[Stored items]
****
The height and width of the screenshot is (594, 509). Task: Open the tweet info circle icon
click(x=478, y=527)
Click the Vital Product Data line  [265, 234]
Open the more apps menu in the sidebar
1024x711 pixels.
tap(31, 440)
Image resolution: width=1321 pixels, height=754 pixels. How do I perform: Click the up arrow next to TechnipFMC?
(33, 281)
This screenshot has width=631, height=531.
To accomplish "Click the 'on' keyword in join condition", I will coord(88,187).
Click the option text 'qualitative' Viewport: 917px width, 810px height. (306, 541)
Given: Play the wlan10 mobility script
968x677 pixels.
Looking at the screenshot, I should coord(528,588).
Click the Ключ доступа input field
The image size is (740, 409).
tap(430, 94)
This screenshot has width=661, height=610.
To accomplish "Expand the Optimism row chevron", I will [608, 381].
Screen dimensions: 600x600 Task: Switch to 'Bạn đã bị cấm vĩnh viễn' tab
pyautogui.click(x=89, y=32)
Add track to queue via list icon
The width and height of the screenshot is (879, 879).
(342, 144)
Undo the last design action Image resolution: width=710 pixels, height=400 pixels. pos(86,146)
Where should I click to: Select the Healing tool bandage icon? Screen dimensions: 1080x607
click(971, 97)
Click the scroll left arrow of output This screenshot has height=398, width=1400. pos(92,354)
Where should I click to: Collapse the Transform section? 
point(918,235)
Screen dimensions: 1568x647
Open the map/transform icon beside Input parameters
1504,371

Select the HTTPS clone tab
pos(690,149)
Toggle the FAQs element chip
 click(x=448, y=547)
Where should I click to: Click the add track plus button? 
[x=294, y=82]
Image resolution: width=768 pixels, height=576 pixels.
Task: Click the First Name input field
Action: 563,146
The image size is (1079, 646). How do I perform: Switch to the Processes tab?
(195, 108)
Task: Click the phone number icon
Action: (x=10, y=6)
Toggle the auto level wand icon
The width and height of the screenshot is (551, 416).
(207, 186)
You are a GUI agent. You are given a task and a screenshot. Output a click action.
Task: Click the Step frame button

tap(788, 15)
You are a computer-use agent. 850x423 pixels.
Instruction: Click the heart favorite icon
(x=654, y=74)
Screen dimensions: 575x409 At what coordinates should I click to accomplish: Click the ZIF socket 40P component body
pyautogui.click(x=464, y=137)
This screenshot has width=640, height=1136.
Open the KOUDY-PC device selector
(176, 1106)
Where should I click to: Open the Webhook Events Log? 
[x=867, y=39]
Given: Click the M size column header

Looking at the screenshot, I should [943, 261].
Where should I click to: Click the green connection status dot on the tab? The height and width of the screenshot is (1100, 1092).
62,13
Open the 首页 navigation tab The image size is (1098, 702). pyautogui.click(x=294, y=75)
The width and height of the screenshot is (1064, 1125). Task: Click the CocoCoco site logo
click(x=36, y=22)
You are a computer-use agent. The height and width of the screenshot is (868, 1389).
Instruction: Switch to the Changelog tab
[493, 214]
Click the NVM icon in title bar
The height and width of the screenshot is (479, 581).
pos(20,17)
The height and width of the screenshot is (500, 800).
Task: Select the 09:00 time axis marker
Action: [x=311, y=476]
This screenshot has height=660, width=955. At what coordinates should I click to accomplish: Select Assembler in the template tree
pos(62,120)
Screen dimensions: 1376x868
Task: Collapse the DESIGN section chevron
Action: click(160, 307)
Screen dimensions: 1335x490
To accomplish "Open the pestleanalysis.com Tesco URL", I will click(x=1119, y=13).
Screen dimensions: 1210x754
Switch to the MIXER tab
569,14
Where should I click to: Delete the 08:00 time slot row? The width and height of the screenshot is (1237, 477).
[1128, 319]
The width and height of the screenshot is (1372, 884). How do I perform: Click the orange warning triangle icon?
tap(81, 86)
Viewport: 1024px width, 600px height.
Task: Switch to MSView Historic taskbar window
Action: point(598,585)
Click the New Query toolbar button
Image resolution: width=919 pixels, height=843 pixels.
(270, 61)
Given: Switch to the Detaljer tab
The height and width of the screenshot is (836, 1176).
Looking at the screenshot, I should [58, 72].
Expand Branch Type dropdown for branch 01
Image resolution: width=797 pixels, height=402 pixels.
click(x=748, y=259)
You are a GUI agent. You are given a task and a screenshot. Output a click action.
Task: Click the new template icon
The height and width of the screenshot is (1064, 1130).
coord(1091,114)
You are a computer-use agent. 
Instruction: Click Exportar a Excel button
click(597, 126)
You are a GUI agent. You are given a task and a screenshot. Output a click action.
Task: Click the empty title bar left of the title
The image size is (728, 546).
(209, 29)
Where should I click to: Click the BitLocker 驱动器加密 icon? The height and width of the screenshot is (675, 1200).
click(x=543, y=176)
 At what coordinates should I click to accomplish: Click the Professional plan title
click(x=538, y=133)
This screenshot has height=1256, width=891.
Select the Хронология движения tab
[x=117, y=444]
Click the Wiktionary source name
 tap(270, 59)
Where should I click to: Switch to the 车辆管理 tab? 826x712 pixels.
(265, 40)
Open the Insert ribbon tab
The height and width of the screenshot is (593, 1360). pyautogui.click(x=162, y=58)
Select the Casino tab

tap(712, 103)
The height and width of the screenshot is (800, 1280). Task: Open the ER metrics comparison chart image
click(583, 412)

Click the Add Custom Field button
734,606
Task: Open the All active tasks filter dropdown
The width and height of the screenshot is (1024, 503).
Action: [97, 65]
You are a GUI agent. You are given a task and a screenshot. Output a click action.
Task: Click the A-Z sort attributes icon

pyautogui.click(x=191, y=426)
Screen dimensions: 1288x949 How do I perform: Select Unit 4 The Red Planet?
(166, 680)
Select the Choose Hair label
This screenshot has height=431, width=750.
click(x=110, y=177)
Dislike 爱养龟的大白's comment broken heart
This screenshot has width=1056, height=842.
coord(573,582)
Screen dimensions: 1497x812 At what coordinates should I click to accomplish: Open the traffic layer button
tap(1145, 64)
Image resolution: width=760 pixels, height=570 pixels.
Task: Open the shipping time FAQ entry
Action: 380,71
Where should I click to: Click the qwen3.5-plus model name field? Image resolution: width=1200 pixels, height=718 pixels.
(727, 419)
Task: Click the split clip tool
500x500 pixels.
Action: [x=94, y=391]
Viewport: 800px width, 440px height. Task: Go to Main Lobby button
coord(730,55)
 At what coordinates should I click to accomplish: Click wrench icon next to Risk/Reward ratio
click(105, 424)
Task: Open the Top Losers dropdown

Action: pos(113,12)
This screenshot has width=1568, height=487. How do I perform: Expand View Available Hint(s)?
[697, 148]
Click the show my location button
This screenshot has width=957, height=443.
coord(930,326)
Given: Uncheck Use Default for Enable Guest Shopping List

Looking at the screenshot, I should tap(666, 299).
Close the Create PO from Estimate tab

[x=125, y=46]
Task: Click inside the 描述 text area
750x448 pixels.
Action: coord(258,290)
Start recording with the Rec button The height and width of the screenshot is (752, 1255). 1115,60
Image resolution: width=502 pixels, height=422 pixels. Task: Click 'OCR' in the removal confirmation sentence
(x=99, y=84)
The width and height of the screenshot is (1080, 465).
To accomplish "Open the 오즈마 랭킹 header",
****
● **Task instructions**
Out of the data above, give again only the lines starting at the one holding "Open the more apps menu in the sidebar" and ending at the one holding "Given: Play the wlan10 mobility script", unchanged.

● **Your response**
Open the more apps menu in the sidebar
1024x711 pixels.
tap(31, 440)
Image resolution: width=1321 pixels, height=754 pixels. How do I perform: Click the up arrow next to TechnipFMC?
(33, 281)
This screenshot has width=631, height=531.
To accomplish "Click the 'on' keyword in join condition", I will coord(88,187).
Click the option text 'qualitative' Viewport: 917px width, 810px height. (306, 541)
Given: Play the wlan10 mobility script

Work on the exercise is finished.